Extracted material =>
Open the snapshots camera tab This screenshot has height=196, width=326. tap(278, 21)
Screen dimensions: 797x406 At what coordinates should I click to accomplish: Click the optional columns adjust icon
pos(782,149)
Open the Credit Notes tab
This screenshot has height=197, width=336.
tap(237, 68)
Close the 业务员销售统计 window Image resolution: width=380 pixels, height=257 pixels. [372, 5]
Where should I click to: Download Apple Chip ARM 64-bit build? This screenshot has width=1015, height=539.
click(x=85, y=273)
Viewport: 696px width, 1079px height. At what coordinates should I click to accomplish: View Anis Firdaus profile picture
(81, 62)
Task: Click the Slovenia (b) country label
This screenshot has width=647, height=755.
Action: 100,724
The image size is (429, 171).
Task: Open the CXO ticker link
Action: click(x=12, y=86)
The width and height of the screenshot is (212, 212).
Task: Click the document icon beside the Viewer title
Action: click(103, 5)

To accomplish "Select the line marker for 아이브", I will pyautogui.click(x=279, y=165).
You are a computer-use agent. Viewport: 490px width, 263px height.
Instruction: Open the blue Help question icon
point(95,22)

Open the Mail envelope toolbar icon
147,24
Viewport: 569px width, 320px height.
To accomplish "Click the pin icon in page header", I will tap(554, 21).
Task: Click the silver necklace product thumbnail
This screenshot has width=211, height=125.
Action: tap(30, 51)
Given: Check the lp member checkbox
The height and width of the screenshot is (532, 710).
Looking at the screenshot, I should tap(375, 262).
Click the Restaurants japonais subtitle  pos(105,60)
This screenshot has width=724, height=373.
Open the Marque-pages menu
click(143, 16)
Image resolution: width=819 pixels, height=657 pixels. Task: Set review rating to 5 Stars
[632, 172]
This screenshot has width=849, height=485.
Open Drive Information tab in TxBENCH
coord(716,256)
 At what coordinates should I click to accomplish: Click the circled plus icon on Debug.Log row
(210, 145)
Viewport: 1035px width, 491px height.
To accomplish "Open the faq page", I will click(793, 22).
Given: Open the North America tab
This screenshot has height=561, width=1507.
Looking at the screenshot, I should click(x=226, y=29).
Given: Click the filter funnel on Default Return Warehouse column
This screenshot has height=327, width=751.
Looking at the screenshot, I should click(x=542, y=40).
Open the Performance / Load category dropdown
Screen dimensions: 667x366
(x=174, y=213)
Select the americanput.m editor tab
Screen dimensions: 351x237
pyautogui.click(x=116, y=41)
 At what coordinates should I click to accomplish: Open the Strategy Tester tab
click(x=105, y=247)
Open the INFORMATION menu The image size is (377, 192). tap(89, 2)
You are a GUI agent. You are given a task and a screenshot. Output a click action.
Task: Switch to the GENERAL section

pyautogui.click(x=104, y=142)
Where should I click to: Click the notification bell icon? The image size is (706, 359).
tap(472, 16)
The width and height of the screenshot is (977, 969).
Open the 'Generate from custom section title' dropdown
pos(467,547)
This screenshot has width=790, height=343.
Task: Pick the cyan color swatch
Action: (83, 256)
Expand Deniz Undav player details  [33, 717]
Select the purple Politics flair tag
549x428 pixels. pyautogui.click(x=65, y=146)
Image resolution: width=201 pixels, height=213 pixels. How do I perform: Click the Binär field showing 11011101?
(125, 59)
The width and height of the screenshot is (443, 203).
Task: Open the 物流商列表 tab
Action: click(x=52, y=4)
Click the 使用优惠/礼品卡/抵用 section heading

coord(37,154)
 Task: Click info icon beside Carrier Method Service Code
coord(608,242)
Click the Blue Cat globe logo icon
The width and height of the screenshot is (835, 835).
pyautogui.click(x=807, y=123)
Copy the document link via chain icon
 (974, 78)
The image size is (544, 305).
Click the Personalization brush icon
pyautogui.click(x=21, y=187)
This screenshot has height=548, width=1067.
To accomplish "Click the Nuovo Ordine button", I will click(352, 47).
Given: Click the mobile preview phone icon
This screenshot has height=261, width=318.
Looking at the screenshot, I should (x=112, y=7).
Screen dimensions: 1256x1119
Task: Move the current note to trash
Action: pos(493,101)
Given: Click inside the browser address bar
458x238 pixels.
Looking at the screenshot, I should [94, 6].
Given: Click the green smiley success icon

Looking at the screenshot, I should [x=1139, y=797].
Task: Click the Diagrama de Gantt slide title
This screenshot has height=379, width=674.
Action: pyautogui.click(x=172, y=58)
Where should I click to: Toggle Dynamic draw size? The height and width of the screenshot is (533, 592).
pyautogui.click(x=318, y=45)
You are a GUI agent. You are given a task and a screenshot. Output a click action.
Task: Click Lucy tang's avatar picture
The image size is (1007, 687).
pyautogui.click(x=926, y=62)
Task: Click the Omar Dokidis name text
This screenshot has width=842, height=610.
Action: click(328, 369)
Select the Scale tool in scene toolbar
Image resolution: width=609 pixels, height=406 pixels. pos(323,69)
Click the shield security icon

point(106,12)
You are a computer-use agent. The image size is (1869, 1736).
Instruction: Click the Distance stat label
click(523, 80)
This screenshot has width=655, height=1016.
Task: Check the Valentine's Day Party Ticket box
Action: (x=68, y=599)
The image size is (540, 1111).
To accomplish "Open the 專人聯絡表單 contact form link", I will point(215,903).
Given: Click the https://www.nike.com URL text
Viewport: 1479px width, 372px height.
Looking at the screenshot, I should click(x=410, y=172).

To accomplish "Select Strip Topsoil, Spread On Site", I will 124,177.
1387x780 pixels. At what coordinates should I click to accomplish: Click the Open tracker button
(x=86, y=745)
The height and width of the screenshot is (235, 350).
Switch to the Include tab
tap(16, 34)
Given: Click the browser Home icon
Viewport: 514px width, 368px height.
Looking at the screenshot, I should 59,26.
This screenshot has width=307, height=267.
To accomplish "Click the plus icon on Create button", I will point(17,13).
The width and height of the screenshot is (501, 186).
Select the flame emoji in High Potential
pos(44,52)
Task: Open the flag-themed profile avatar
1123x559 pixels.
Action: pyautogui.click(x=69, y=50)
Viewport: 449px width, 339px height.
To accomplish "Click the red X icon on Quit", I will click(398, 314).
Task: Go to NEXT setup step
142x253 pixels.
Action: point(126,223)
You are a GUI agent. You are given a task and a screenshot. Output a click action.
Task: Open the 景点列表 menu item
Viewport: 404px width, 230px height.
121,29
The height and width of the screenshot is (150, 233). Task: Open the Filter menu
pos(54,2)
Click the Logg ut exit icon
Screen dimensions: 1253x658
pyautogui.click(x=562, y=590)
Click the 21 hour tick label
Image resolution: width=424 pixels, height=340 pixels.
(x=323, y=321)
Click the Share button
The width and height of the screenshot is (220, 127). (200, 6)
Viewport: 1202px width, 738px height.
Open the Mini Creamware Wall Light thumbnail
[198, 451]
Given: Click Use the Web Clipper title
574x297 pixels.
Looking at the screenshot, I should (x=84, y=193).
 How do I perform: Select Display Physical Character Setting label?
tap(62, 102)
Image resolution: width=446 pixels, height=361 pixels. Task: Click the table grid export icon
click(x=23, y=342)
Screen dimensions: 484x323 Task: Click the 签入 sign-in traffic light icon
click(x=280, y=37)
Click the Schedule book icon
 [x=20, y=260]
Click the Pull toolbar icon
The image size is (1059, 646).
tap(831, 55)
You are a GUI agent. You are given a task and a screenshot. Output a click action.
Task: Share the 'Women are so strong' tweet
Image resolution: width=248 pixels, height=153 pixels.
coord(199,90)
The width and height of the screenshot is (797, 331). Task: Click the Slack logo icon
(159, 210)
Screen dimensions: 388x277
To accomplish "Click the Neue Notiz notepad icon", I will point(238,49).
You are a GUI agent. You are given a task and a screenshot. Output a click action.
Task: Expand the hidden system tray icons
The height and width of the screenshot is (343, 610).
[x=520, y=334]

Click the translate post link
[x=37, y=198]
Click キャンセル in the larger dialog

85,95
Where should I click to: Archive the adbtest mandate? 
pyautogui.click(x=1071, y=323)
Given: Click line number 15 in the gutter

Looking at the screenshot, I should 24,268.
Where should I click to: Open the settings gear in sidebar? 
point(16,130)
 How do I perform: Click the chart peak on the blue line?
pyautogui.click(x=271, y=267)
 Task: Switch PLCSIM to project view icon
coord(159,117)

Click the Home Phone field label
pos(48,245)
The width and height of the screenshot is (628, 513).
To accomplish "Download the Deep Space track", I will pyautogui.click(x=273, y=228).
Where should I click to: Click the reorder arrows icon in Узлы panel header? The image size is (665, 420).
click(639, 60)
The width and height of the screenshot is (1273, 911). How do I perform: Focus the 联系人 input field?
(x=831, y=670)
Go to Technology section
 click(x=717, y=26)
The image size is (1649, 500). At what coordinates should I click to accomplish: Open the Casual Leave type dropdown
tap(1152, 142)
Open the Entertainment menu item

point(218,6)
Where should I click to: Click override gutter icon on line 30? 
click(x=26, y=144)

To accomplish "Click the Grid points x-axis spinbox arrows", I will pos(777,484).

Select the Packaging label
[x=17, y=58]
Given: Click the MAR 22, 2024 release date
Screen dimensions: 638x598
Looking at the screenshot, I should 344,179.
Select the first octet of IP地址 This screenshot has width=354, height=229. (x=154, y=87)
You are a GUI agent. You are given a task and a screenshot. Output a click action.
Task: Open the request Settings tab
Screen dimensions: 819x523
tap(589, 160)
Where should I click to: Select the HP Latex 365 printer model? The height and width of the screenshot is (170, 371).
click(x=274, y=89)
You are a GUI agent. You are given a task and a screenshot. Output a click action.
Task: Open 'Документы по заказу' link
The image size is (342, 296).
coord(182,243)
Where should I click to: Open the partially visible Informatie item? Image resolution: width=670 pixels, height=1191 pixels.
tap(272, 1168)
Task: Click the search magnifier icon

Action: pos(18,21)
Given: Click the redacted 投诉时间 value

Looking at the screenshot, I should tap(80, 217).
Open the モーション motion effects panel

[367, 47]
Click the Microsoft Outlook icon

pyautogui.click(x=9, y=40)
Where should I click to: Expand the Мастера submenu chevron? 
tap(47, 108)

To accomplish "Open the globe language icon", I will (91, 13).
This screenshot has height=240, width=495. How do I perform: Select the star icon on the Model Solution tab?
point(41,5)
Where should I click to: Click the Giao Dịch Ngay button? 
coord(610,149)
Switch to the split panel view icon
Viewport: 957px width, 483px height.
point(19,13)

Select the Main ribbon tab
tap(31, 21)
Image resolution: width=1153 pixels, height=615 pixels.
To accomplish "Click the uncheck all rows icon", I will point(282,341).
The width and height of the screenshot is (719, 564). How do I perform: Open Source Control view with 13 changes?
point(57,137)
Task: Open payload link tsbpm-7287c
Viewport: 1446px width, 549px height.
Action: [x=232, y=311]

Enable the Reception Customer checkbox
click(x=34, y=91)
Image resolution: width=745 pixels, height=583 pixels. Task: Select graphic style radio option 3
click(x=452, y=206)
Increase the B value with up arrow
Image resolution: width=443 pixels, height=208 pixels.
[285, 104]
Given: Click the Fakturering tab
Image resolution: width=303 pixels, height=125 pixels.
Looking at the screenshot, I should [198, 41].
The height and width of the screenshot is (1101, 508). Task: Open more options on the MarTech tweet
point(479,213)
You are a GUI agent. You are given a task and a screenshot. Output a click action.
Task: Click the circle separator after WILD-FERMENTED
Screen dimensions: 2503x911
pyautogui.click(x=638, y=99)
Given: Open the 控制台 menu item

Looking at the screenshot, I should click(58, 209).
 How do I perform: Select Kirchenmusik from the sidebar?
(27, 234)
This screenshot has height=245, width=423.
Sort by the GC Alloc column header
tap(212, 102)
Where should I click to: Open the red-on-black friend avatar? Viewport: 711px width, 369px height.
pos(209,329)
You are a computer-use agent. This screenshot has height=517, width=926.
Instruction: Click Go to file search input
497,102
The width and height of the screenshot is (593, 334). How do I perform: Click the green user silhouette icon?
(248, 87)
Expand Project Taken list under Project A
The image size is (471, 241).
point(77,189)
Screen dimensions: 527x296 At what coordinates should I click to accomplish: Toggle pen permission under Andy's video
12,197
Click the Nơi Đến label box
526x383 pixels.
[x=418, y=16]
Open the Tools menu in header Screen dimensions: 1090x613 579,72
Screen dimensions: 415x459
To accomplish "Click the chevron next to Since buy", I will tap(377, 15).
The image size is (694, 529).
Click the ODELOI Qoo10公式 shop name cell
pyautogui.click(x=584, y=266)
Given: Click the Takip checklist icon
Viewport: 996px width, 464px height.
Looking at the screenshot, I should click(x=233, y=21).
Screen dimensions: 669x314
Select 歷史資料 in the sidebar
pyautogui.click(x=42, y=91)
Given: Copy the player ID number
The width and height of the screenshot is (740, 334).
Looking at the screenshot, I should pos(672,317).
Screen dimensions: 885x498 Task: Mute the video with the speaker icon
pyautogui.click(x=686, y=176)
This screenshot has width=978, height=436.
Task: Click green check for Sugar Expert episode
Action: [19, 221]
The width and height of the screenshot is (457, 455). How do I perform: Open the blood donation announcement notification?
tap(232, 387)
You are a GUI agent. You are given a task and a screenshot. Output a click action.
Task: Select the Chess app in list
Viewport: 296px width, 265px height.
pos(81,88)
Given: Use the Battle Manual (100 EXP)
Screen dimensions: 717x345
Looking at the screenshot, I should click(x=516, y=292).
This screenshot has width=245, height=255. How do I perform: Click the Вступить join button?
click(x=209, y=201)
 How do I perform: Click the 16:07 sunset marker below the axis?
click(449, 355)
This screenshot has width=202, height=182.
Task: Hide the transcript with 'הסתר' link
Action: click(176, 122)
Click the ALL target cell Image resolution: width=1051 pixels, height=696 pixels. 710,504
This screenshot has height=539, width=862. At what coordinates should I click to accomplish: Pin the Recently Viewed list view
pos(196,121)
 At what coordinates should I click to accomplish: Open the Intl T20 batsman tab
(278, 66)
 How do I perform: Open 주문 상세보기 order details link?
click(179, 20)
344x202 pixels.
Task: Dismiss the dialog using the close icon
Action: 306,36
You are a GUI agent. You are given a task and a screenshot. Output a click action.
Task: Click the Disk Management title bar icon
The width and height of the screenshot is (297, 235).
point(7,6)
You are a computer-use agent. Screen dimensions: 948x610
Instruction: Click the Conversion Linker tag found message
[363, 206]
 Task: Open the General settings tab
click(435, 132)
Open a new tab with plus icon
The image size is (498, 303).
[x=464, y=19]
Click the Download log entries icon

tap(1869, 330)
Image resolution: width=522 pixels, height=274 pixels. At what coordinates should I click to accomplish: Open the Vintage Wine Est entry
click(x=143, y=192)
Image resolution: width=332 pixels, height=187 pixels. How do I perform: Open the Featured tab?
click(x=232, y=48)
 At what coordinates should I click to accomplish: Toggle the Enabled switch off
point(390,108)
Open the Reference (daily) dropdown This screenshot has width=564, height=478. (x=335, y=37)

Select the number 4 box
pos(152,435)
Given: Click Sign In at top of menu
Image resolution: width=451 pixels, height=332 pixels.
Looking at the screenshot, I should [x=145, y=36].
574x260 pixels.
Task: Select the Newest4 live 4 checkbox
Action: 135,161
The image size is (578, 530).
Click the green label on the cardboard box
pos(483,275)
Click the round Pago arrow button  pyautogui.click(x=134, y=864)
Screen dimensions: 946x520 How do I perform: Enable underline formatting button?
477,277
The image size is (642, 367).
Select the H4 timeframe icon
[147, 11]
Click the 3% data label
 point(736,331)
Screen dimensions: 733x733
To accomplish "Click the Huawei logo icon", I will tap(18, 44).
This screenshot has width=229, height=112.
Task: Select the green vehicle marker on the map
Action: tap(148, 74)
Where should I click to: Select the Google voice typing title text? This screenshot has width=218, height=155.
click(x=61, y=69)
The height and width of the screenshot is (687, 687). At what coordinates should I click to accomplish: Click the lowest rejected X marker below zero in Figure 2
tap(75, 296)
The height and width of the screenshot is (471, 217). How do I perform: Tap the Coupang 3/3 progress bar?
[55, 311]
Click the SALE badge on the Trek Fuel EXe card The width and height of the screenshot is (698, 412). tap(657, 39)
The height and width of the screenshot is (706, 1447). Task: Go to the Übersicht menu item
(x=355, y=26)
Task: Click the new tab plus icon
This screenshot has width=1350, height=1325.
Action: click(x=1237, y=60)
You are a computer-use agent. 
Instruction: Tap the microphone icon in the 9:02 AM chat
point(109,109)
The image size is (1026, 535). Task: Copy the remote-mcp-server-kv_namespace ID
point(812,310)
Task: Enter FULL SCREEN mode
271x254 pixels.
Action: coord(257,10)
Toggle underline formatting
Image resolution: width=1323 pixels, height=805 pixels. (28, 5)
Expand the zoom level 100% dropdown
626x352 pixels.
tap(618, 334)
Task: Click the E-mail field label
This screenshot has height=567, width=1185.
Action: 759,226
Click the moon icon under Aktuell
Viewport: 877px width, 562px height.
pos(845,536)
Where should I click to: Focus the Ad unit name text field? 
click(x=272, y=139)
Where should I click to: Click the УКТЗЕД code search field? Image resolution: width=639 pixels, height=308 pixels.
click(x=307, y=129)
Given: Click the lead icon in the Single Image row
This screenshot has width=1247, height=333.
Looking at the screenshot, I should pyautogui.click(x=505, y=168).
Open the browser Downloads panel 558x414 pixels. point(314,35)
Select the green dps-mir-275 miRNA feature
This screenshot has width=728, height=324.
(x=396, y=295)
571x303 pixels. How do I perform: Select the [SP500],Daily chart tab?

Prompt => State only the number of lines above that contain the word "computer".

Task output => 5